Phase 1 dose-ranging study results meet primary endpoints and drug demonstrates statistically significant efficacy in reducing levels of the root cause of aging, TNF-α, in the blood, potentially improving healthy lifespan.
MyMD Pharmaceuticals, a clinical stage pharmaceutical company committed to extending healthy lifespan, has announced Phase 1 clinical trial data demonstrating MYMD-1’s reduction of tumour necrosis factor-alpha (TNF-α) in the blood of healthy human subjects; TNF-α molecules are the root cause of aging, says the company.
Longevity.Technology: MYMD-1 was originally developed for autoimmune diseases, but once the company realised its potential, research turned to slowing the aging process, preventing sarcopenia and frailty, and extending healthy lifespan. Because the drug molecules can cross the blood-brain barrier and gain access to the central nervous system (CNS), MYMD-1 could also prove to be a therapy for brain-related disorders. The company has studied the drug’s mechanism of action and efficacy in diseases including multiple sclerosis (MS) and thyroiditis in collaboration with several academic institutions, and it is also showing promise in pre-clinical studies as a potential treatment for post-COVID-19 complications and as an anti-fibrotic and anti-proliferation therapeutic.
Data from the company’s fully-funded Phase 2 trial is anticipated in first half of this year, so hopefully we should see further progress on MYMD-1’s journey to clinic soon.
In the Phase 1 study, subjects were treated with MYMD-1 or placebo and TNF-α levels were measured pre and post treatment. There was a statistically significant decrease in TNF-alpha levels (p-value <0.05) found in MYMD-1 treated subjects, but no change in the levels
in subjects given placebo. While consistent with all of the preclinical studies of MYMD-1, this is the first demonstration in humans of the ability of MYMD-1 to decrease TNF-α levels.
Chris Chapman, MD, President, Director and Chief Medical Officer of MyMD, said: “We believe that our drug’s statistically significant reduction of TNF-α in the blood of healthy subjects is a great achievement in medicine because the TNF-α levels in this population were not elevated to begin with. Having demonstrated the drug’s mechanism of action and efficacy in Phase 1, we are pleased that the FDA has approved TNF-α reduction as the primary endpoint for our Phase 2 trial. MYMD-1’s oral delivery, selectivity, and low toxicity as compared with other TNF-α blockers, none of which are FDA-approved for aging, offers a distinctive drug profile that we believe is vastly superior to any TNF-α blocker on the market today .”
MYMD-1’s Phase 1 aging data is consistent with outcomes from pre-clinical models pointing to the drug’s potential role in improving healthy lifespan, reducing both frailty and inflammatory cytokines.
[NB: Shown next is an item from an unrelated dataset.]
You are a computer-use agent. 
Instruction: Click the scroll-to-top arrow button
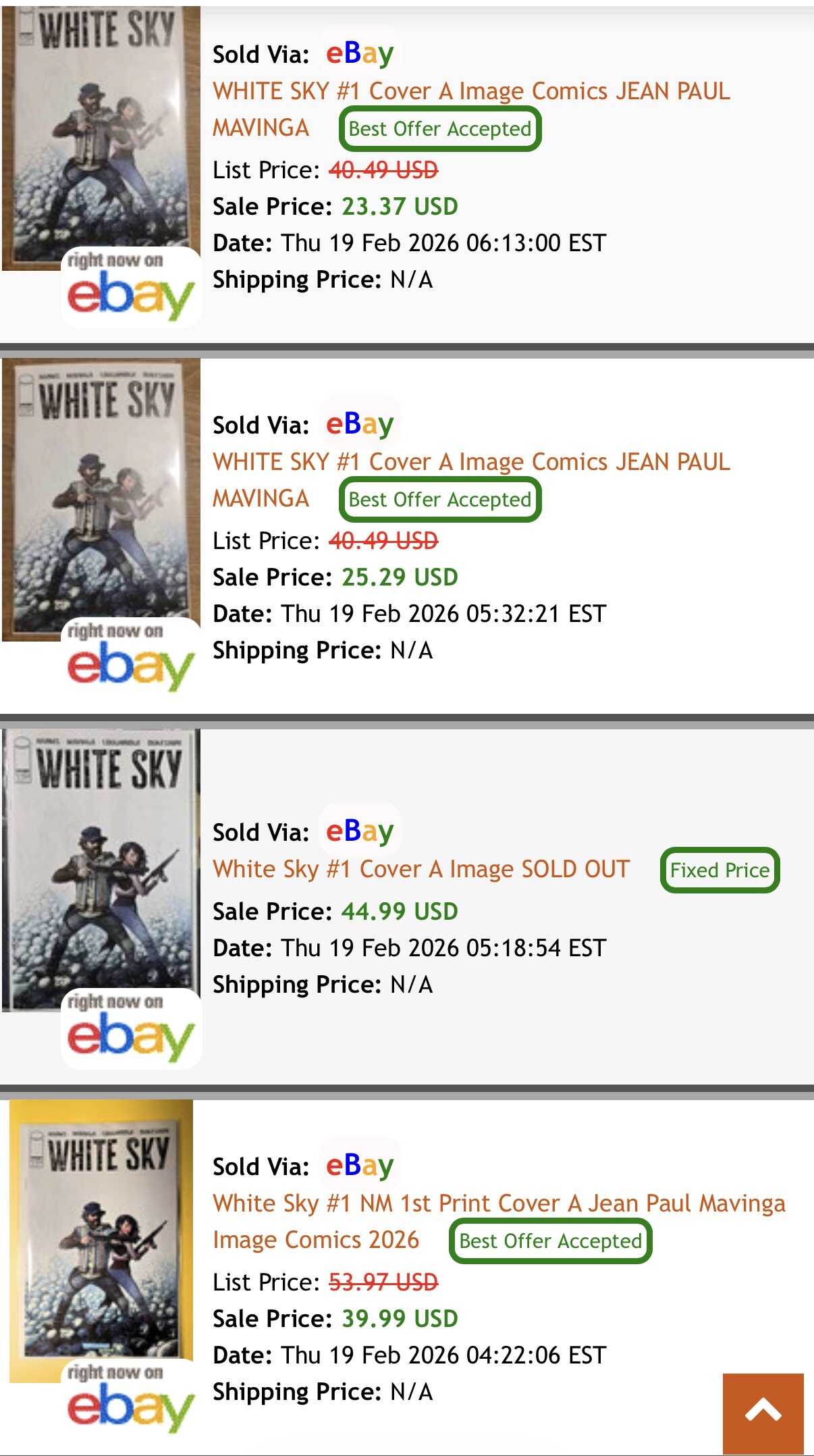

On the back of MYMD’s success announcement, we reached out to Dr Chris Chapman to get his take on the news.
“Our drug candidate MYMD-1 addresses massive addressable markets that have no competing FDA-approved drugs for treating age-related disorders and extending healthy lifespan,” Chapman told Longevity.Technology. “Our target market for aging is expected to be at least $600 billion by 2025 according to a major investment bank, and we believe ours was the only IND application ever cleared by the FDA for a Phase 2 trial of a patented drug for delaying aging. At this time, we are actively screening patients for our Phase 2 multi-center trial of MYMD-1 for extending healthy lifespan. We have already successfully demonstrated MYMD-1’s reduction of tumor necrosis factor-alpha (TNF-α), the molecules that are the root cause of aging, in the blood of healthy human subjects and in three earlier mouse models. Complete results of MYMD-1 delaying aging and extending lives in mouse models will soon be published in a prominent peer-reviewed journal. We are pleased that the FDA has approved TNF-α reduction as the primary endpoint for our Phase 2 trial. We eagerly anticipate Phase 2 data in the second half of this year.”
The market for treating aging disorders and extending healthy lifespan in humans is expected to be at least $600 billion by 2025  according to Bank of America analysts. The US Patent and Trademark Office (USPTO) issued US Patent 11,179,382 B2, titled “Methods of Reversing Normal Aging Process and Extending Lifespan.” The allowed claims protect the use of MYMD-1 in a method designed to extend the healthy lifespan of an individual.
TNF-α blockers are the most prescribed drugs by revenue, a global market of approximately $40 billion per year , and, according to Andrew J Scott (London Business School), David Sinclair (Harvard Medical School) and Martin Ellison (University of Oxford) writing in the journal Nature Aging , a slowdown in aging that would increase healthy lifespan by one year is worth $38 trillion and slowing it by 10 years is worth an incredible $367 trillion.